╭─ Source records

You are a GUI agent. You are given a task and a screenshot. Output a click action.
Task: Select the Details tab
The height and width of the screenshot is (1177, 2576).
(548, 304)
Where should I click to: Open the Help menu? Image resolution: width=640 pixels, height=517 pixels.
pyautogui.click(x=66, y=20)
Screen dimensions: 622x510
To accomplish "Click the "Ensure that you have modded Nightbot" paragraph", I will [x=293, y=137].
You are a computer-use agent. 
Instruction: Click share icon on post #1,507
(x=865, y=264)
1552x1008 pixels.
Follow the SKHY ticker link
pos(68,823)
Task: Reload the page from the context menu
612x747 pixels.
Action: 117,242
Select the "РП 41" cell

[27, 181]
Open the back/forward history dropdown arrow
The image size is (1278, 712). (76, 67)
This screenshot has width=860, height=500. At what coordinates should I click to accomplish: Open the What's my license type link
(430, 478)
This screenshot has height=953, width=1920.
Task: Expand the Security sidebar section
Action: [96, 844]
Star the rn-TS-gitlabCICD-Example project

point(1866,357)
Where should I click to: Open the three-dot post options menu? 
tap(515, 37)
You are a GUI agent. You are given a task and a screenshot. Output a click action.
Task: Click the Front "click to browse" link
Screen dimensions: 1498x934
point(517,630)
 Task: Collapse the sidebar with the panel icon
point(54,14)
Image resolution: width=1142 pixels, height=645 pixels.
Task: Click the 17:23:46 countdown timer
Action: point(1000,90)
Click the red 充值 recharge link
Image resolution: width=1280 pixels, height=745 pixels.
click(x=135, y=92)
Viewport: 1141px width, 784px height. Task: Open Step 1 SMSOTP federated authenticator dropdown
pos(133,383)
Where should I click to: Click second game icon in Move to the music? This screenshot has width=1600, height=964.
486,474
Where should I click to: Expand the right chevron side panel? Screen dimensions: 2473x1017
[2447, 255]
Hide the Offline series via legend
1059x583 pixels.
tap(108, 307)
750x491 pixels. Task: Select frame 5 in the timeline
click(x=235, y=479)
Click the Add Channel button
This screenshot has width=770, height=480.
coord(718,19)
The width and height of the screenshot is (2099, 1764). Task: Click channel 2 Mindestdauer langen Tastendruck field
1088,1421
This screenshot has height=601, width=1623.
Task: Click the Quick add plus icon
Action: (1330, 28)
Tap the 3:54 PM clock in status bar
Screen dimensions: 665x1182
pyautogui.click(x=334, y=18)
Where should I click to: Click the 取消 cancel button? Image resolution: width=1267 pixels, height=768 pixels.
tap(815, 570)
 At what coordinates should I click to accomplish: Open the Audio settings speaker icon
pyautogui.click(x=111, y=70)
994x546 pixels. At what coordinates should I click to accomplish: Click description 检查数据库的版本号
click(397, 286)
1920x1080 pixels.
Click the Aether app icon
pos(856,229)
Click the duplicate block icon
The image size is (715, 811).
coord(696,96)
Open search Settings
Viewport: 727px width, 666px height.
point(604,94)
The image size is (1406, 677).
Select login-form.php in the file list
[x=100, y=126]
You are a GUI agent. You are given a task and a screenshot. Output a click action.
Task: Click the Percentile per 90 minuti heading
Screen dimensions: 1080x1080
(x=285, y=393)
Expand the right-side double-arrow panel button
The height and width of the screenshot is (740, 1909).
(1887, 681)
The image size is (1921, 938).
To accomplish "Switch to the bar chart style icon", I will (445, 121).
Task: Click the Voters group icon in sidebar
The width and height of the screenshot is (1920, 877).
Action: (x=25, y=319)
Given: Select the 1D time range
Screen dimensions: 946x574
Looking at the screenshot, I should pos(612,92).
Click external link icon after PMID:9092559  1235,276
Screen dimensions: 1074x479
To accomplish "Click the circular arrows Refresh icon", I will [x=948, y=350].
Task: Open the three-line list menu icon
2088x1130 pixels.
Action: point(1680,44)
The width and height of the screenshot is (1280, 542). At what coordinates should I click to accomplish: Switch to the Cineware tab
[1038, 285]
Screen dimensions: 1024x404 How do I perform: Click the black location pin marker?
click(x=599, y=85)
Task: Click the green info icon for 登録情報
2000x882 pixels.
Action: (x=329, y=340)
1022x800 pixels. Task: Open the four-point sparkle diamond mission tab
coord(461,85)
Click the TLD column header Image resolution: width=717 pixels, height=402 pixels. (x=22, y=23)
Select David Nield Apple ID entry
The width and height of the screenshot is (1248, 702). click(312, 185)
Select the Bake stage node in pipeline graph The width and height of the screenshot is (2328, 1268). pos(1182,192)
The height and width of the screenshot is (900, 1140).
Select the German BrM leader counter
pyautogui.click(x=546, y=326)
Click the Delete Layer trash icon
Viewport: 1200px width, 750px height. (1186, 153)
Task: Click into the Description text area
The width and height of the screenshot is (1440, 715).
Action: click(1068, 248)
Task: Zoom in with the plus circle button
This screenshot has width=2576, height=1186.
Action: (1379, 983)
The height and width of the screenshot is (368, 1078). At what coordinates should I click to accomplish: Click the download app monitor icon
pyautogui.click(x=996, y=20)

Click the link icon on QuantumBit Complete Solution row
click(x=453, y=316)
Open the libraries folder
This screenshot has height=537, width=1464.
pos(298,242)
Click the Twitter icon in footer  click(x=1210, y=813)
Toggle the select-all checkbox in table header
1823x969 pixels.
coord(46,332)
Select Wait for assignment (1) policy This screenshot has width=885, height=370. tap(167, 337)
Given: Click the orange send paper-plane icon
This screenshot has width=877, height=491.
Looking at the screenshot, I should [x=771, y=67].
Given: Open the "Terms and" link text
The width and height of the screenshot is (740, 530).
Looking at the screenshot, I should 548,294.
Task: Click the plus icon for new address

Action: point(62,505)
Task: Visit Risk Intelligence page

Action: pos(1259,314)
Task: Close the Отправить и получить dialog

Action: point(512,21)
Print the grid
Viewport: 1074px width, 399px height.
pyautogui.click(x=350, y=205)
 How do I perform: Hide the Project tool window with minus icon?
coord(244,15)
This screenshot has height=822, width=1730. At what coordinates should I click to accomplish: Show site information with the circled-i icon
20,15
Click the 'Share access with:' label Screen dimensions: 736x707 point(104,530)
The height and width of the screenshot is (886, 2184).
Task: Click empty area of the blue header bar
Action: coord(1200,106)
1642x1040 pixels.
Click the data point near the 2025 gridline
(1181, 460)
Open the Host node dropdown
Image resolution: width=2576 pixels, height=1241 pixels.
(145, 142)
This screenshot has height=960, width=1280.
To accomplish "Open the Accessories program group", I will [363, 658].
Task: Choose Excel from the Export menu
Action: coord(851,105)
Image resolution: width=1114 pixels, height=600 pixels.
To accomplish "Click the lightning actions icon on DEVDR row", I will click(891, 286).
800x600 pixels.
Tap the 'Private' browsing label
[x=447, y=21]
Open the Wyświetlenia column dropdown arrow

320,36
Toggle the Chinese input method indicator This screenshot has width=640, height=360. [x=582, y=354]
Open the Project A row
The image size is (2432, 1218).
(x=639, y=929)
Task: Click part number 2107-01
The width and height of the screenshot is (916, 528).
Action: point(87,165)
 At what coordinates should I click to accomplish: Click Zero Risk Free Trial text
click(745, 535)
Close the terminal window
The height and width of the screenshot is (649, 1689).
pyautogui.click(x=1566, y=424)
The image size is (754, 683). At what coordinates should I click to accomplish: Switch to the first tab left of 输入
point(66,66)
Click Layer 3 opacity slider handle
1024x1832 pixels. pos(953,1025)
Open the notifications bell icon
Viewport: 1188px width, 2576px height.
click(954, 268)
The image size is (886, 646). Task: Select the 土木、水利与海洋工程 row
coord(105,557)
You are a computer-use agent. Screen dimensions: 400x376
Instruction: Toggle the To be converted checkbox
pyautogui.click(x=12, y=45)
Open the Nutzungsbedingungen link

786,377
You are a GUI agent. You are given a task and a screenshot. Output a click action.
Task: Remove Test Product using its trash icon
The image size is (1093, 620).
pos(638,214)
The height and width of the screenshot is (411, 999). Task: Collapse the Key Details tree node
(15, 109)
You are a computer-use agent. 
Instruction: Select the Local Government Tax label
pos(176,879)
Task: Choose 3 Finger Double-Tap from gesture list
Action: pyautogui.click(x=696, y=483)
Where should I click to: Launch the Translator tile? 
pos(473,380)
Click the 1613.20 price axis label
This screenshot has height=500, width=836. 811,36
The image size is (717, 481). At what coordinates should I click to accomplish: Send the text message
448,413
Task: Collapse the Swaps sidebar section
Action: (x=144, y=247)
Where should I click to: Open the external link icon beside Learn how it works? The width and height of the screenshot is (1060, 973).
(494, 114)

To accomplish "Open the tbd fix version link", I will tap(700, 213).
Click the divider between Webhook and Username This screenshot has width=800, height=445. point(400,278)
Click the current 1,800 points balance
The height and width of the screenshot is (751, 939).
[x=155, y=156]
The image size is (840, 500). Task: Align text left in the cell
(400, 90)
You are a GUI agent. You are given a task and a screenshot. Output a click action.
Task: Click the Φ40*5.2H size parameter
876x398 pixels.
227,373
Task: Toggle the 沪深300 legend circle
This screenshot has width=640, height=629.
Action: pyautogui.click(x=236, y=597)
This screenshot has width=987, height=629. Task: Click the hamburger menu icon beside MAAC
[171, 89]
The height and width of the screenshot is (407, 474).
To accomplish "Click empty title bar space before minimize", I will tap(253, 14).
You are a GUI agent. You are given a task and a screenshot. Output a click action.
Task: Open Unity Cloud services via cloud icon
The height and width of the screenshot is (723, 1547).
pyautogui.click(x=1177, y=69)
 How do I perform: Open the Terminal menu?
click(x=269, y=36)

╰─

Rewrite the entries from the line containing "Click the Add Channel button" through the line containing "click(397, 286)", both included, putting "control" wherever "button" appears and leaving everything else unchanged.

Answer:
Click the Add Channel control
This screenshot has width=770, height=480.
coord(718,19)
The width and height of the screenshot is (2099, 1764). Task: Click channel 2 Mindestdauer langen Tastendruck field
1088,1421
This screenshot has height=601, width=1623.
Task: Click the Quick add plus icon
Action: (1330, 28)
Tap the 3:54 PM clock in status bar
Screen dimensions: 665x1182
pyautogui.click(x=334, y=18)
Where should I click to: Click the 取消 cancel control? Image resolution: width=1267 pixels, height=768 pixels.
tap(815, 570)
 At what coordinates should I click to accomplish: Open the Audio settings speaker icon
pyautogui.click(x=111, y=70)
994x546 pixels. At what coordinates should I click to accomplish: Click description 检查数据库的版本号
click(397, 286)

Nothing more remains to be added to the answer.